インタビューを受けてくださった方々から、ときどきその後の連絡をいただく。
掲載許可をお聞きしていないので、詳しくは書けないけど、
「こういうアクションを起こしてみました!うまくいきました!」
「すっきりとした気持ちで、迷いなく次のステップへ踏み込めます」
というご報告を聞かせていただけるのは、本当に嬉しい。

どの人もインタビューをしてまだ1、2ヶ月しか経っていない。

それまで数十年悩んでいたこと。
いつも同じ不安に悩まされていたことから解放されて、
新たな人生を歩む足がかりとして、傾聴ライティングをご利用いただけた。

他人さまの人生をお聞きして、文に起こすこと。
傾聴ライティングは、生前葬とよく似ていると思った。

お葬儀は亡くなった人の活躍や、生前抱いていた悩み、無念さ、
その人の歴史を誰かが代弁し、弔辞などで読み上げられる。

生前葬が違うのは、生きているうちに親しかった人たちに直接お礼がしたかったり、
人生の最後の儀式を家族や仲間と共有したいという人が行う。

そうして自分の人生に「仮」の幕引きをするのだ。

心理学のワークショップにも、この生前葬はある。

まず自分が大切にしている事柄、物をいくつでもいいので拾い集める。
(私が受けたワークショップでは、バスタオルを丸めたものをそれに見立てていた)

棺の置いてある場所へ一歩一歩進む間に、
自分の執着しているものに見立てているバスタオルをひとつずつ捨てる。

その執着は人それぞれだ。
「子供」「親」「車」「ペット」「仕事」「誰かを見返したかったことに対する無念」
「親からもらった形見」などなど…….。

生前どれだけ愛着のある物事も、あの世には持って行くことはできない。
死ぬときは好むと好まざるに関わらず、手放さなくてはならないのは誰にとっても平等だ。

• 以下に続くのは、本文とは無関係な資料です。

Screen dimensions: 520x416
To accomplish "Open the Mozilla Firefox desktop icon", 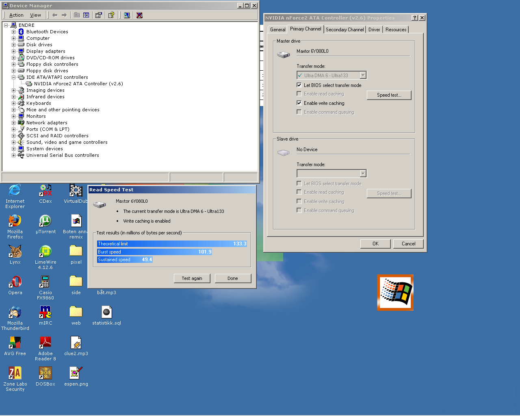I will [x=15, y=221].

この執着するものが強ければ強いほど、ワークを受けている人は歩を前に進められない。
でも棺は数メートル先にあり、自分が死ぬことはもう決定している。

泣きながらバスタオルを落として行く人もいれば、さっさと捨て去る人もいる。
そうして棺の中に入り、お経が読み上げられ、弔辞や、献花、出棺など葬儀と同じ手順を踏む。

これを行う目的としては、自分の執着を探すこと。そうして手放すこと。
自分が死ぬときには、必ず捨て去らなければならない物事の再確認だ。

それを捨て去ることにより、これからの人生でなにをリセットすればいいのかを探る。

意図してそうしていたわけではなかったのだけど、その後のご報告を受けると、
結果的に傾聴ライティングはそういう効果があるのだと思った。

生まれながらに課せられていた、自分にはどうにもできなかった「定め」。
それが文になったとき自分の理想とはかけ離れていたことを再認識して、
抵抗感が出て戸惑ってしまう人もいる。

抵抗感があっても、それはその人の身の上に起こった事実だ。

抵抗感はその人の抱える
「なぜ自分がこんな目にあわなければならなかったのだ?認められない」
という執着だけど、ある人はポイと簡単に捨て去るし、
またある人はなかなか手放せず、しばらく怒りや悲しみを握りしめることを選ぶ。

手放すか手放さないかを分けるのは、その人に執着を手放す力があるかないかだ。
掲載後にゆっくりと力を蓄えて、準備ができてから手放す人もいる。

手放す作業だけは自分でなければ、誰にも頼ることができない。
いくら誰かに相談をしても、どんな勉強をしても、
誰かに手放してもらおうと頼っていたのなら、依存しただけで終わってしまう。

連絡をくださった、その後のアクションをスムーズに起こせた人たちは、
1つのツールに他ならない「傾聴ライティング」をうまく使いこなせるだけの、
力をもともと持ち合わせていた人たちだと私は思っている。

過去に起きた「定め」はその人のせいではないし、変えることもできない。

理想とかけ離れていたから、なかったことのように隠してしまっていた悲しい自分の歴史。
隠すということも「誰にも言ってはならぬ」という執着だ。

その執着を手放すことができたら
「隠したかったことの中に、誇りに思うべきことがあった」
という過去の自分自身に対する「受容」「肯定」「自分を愛する」ということに変わるようだ。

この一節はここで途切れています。